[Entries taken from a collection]
____

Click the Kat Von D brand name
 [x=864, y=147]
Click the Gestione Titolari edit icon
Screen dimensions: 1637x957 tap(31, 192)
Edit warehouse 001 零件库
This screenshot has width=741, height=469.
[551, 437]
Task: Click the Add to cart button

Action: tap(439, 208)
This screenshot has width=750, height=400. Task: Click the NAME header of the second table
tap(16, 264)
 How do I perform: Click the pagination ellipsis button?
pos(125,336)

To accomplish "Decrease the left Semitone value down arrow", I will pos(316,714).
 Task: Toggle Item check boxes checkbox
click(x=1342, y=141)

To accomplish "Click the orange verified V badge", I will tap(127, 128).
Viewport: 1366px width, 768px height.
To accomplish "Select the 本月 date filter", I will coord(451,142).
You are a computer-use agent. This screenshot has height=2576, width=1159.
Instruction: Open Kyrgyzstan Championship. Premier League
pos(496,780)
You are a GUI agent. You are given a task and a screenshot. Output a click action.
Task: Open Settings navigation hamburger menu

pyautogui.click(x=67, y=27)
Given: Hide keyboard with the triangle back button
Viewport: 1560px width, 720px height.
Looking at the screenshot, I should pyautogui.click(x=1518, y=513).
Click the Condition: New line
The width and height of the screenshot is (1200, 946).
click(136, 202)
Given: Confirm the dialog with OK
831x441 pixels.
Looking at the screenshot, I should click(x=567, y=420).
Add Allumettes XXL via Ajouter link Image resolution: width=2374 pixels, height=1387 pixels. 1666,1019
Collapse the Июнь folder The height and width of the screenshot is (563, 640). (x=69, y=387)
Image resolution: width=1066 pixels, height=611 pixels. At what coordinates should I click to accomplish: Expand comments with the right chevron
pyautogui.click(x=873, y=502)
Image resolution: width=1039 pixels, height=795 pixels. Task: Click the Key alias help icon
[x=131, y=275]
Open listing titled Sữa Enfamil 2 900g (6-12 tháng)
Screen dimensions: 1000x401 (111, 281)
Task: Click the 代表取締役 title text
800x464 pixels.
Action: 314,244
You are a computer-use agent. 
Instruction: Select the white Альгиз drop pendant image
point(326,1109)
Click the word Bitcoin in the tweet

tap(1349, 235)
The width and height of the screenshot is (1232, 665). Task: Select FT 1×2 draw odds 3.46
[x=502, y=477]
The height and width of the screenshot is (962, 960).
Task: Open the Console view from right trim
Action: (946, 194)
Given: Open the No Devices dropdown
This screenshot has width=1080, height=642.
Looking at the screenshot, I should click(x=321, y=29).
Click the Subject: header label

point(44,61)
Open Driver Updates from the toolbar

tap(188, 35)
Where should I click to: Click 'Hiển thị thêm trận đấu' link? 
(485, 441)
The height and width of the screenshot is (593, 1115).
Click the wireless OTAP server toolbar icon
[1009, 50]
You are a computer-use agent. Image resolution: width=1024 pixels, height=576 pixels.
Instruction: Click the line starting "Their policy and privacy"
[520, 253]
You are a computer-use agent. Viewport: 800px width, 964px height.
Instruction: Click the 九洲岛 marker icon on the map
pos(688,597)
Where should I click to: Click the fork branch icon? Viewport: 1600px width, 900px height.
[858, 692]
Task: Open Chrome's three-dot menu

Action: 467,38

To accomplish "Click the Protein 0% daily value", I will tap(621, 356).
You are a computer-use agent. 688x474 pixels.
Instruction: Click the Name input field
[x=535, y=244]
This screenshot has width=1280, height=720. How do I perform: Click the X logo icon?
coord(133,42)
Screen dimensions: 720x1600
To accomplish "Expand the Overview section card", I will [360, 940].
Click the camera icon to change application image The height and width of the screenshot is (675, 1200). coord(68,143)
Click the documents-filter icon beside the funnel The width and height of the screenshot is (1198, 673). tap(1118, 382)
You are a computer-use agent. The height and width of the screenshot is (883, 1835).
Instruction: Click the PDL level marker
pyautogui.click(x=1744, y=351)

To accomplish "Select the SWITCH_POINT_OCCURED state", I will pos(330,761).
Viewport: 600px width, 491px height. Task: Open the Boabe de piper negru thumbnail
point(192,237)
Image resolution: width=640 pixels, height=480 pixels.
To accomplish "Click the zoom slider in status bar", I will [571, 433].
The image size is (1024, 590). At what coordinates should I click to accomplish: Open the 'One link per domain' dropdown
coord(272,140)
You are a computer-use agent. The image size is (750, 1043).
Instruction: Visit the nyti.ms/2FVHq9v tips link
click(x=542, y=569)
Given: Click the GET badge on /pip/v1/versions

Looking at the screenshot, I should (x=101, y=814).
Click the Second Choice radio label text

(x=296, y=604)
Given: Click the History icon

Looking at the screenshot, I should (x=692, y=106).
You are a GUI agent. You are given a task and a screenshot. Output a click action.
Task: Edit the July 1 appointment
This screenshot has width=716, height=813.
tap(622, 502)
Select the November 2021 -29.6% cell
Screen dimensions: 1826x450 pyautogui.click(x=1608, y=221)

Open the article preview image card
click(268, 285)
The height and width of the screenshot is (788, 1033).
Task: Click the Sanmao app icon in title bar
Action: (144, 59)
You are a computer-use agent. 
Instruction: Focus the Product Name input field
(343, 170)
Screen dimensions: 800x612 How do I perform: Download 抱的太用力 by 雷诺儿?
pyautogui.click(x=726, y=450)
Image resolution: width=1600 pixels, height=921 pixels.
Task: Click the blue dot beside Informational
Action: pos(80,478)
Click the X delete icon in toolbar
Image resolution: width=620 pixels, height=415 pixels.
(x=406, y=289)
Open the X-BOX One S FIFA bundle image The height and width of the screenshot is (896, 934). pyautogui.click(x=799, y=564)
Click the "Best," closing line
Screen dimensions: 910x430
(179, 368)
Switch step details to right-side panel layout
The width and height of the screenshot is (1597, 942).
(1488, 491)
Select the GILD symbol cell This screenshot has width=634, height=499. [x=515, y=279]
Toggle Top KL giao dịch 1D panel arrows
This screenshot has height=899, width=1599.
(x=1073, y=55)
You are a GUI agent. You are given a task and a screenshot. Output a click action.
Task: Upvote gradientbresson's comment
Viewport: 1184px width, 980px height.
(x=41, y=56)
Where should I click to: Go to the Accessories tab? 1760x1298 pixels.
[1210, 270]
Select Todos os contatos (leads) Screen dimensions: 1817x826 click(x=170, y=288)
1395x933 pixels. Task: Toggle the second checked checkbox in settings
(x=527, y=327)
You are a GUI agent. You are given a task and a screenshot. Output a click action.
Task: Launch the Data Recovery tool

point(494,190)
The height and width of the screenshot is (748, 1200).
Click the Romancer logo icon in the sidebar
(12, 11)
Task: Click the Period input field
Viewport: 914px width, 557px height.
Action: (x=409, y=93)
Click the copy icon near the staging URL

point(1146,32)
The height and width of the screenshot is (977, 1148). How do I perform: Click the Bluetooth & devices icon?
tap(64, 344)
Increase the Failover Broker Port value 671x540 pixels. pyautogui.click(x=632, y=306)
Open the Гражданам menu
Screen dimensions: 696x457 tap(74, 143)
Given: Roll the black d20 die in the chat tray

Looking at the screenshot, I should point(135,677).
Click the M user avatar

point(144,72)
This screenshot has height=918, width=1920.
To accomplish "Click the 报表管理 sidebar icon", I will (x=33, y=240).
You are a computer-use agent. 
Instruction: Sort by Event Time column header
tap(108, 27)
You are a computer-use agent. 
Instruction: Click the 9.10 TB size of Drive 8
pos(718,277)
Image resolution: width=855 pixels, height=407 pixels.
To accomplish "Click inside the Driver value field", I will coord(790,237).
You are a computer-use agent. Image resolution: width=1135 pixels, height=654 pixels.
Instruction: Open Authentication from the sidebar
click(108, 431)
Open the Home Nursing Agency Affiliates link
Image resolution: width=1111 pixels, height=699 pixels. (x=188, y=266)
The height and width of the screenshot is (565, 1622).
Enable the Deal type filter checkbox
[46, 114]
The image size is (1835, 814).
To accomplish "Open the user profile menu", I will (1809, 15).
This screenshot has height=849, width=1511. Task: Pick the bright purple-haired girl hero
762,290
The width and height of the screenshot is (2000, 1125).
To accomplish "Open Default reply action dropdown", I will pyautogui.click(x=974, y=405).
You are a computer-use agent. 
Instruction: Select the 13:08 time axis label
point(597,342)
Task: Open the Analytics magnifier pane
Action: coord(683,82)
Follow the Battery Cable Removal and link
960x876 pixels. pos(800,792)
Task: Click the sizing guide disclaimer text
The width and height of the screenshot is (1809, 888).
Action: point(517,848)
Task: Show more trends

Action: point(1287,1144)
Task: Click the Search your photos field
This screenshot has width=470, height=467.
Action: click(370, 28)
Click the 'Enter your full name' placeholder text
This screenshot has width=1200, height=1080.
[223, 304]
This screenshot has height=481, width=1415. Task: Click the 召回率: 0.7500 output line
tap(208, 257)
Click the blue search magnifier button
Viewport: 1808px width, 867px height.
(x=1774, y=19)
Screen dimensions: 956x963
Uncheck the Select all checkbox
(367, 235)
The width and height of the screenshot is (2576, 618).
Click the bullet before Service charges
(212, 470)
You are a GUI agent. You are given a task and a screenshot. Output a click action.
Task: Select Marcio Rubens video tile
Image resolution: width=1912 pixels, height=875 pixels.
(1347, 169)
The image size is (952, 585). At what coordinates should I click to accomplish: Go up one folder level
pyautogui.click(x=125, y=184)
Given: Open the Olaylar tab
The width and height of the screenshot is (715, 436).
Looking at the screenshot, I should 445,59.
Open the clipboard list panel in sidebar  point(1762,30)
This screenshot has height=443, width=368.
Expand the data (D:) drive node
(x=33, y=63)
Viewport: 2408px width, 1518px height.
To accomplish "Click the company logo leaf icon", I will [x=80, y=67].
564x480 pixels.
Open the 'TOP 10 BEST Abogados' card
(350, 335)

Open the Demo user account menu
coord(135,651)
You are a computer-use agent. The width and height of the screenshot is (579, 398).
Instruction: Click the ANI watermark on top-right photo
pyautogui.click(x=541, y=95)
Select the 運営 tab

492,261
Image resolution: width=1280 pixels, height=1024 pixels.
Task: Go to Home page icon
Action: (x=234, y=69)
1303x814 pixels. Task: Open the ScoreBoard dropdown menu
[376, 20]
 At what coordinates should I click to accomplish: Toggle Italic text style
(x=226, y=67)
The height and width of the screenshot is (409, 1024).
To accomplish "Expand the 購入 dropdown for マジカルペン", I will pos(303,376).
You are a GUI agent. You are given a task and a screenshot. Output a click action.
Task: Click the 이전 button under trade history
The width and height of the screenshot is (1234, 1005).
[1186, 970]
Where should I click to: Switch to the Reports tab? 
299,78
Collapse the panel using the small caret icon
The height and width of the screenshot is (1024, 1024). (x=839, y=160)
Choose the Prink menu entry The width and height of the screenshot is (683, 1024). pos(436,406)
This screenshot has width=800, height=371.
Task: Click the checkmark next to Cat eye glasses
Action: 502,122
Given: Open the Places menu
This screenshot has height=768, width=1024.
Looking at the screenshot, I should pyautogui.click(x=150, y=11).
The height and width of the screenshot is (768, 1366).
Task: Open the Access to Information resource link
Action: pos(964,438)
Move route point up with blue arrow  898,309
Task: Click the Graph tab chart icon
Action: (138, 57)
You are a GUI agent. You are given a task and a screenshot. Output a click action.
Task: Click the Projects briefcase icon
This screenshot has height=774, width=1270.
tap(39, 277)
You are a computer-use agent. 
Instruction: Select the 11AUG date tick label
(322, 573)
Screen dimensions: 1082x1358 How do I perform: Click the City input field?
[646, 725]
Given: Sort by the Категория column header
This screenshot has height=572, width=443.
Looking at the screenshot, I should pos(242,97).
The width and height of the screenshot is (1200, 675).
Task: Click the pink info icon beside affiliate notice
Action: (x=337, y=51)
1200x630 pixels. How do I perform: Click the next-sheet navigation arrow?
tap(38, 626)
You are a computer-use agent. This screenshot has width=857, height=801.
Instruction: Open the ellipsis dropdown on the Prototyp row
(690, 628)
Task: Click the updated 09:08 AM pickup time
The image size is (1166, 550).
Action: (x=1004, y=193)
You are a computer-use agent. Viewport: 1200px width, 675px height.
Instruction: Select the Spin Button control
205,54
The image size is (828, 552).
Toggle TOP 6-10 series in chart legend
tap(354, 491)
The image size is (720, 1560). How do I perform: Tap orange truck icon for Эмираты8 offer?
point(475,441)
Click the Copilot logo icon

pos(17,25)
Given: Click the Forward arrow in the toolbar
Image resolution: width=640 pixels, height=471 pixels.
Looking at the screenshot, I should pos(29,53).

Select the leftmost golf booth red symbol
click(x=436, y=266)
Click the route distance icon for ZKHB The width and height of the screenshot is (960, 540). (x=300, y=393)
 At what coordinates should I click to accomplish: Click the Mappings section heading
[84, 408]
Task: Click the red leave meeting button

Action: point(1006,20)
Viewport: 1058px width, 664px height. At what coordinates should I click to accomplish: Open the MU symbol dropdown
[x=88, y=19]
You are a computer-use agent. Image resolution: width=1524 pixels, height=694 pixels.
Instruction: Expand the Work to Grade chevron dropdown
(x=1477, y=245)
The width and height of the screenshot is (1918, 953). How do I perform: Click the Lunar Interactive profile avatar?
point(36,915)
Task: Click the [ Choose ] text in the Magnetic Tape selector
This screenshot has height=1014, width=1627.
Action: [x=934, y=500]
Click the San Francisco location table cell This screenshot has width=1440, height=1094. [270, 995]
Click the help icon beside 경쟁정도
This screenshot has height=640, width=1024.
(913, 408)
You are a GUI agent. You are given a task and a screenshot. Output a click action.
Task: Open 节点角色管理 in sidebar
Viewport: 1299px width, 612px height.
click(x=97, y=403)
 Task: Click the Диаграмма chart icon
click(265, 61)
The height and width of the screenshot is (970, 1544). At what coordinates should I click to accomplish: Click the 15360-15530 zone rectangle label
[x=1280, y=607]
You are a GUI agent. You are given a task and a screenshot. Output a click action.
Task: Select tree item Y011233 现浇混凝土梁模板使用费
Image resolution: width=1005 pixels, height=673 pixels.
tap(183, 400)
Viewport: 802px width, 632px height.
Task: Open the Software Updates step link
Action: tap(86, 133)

____

● **WHAT THE TASK ASKS**
When you reach the line holding "Viewport: 914px width, 557px height." in the records above, begin reproducing exactly, stop after the line holding "Click the 'Enter", and output nothing else.

● **ANSWER SECTION**
Viewport: 914px width, 557px height.
Action: (x=409, y=93)
Click the copy icon near the staging URL

point(1146,32)
The height and width of the screenshot is (977, 1148). How do I perform: Click the Bluetooth & devices icon?
tap(64, 344)
Increase the Failover Broker Port value 671x540 pixels. pyautogui.click(x=632, y=306)
Open the Гражданам menu
Screen dimensions: 696x457 tap(74, 143)
Given: Roll the black d20 die in the chat tray

Looking at the screenshot, I should point(135,677).
Click the M user avatar

point(144,72)
This screenshot has height=918, width=1920.
To accomplish "Click the 报表管理 sidebar icon", I will (x=33, y=240).
You are a computer-use agent. 
Instruction: Sort by Event Time column header
tap(108, 27)
You are a computer-use agent. 
Instruction: Click the 9.10 TB size of Drive 8
pos(718,277)
Image resolution: width=855 pixels, height=407 pixels.
To accomplish "Click inside the Driver value field", I will coord(790,237).
You are a computer-use agent. Image resolution: width=1135 pixels, height=654 pixels.
Instruction: Open Authentication from the sidebar
click(108, 431)
Open the Home Nursing Agency Affiliates link
Image resolution: width=1111 pixels, height=699 pixels. (x=188, y=266)
The height and width of the screenshot is (565, 1622).
Enable the Deal type filter checkbox
[46, 114]
The image size is (1835, 814).
To accomplish "Open the user profile menu", I will (1809, 15).
This screenshot has height=849, width=1511. Task: Pick the bright purple-haired girl hero
762,290
The width and height of the screenshot is (2000, 1125).
To accomplish "Open Default reply action dropdown", I will pyautogui.click(x=974, y=405).
You are a computer-use agent. 
Instruction: Select the 13:08 time axis label
point(597,342)
Task: Open the Analytics magnifier pane
Action: coord(683,82)
Follow the Battery Cable Removal and link
960x876 pixels. pos(800,792)
Task: Click the sizing guide disclaimer text
The width and height of the screenshot is (1809, 888).
Action: point(517,848)
Task: Show more trends

Action: point(1287,1144)
Task: Click the Search your photos field
This screenshot has width=470, height=467.
Action: click(370, 28)
Click the 'Enter your full name' placeholder text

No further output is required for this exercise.